Un contrat à durée indéterminée pour le directeur général de Saguenay

Le directeur général de Saguenay, Jean-François Boivin, possède depuis le 22 janvier 2007 un contrat à durée indéterminée qui lui rapporte maintenant plus de 190 000 $ annuellement. Il a aussi droit à un véhicule fourni.

Le contrat du fonctionnaire le plus haut placé à Saguenay a été rendu public vendredi à la suite de demandes d’accès à l’information formulées par divers médias.

Selon les conditions établies dans le contrat, le salaire de base avait été fixé à 140 000 $, au moment de la signature en janvier 2007, mais dès le 22 juillet 2008, soit 18 mois plus tard, la rémunération de Jean-François Boivin a été haussée à 155 000 $, soit 15 000 $ d’augmentation.
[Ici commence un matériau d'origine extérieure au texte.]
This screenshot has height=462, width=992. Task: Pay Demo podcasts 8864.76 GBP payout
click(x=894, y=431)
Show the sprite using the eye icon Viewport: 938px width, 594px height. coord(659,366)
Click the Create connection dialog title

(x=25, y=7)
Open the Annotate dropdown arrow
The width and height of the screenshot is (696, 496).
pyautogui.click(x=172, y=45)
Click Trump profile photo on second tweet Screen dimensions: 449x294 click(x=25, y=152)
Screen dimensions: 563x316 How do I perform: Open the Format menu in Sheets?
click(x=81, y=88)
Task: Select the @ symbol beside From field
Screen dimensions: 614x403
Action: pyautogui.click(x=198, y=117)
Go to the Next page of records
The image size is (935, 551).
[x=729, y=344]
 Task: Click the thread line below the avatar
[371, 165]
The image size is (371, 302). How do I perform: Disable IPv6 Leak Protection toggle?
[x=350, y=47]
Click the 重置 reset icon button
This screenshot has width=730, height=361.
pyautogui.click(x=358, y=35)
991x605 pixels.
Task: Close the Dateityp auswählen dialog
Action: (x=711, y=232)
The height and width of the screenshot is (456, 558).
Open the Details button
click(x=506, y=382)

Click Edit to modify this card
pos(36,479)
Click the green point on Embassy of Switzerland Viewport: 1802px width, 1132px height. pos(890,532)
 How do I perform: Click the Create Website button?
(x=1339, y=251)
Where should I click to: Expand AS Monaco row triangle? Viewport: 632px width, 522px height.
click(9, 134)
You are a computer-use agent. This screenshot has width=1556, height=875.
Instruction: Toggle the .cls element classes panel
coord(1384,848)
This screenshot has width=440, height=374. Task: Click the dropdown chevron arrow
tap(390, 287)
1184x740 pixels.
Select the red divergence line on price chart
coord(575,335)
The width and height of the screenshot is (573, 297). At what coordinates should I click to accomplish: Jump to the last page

Il a aussi été prévu une indexation du salaire du directeur général chaque 1er janvier selon la formule la plus avantageuse, soit l’indice des prix à la consommation publié par Statistiques Canada ou l’indexation accordée au personnel-cadre pour la même période.

Cela représente possiblement un traitement annuel d’environ 190 000 $ à l’heure actuelle en tenant compte d’une augmentation annuelle indexée d’à peu près deux pour cent.

En plus, Saguenay met à la disposition de Jean-François Boivin un véhicule automobile utilitaire à quatre roues motrices, fournit l’essence, paie l’entretien, l’immatriculation et les frais d’assurance du véhicule.

Comme les autres cadres

Comme les autres cadres de Saguenay, M. Boivin bénéficie du régime de pension, du régime d’assurance et peut retourner à son ancien poste de directeur des services, immeubles et équipements motorisés. Si cela devait se produire, il conserverait son salaire de directeur général, sans hausse salariale, tant et aussi longtemps que le traitement de son premier poste n’aura pas atteint celui de directeur général.

S’il quitte son emploi, il aura droit à une année de salaire à titre d’indemnité. Le directeur général peut démissionner de son emploi en remettant un préavis de 30 jours. Saguenay peut résilier le contrat si une faute lourde ou une fraude est commise, sans lui verser d’indemnité.

Un contrat standard

« Il s’agit d’un contrat standard, qui est conforme au marché. Le directeur général est intégré à l’appareil municipal. Et il n’a donc pas droit à une indemnité de départ du même genre que celle de Ghislain Harvey ou de Louis Coulombe, car la nature du contrat n’est pas la même. Quant à la rémunération, je n’ai pas étudié ce qui se donne ailleurs, mais en tenant compte des fonctions, ça me semble correct », précise Daniel Gagnon, directeur du programme en administration des affaires à l’UQAC.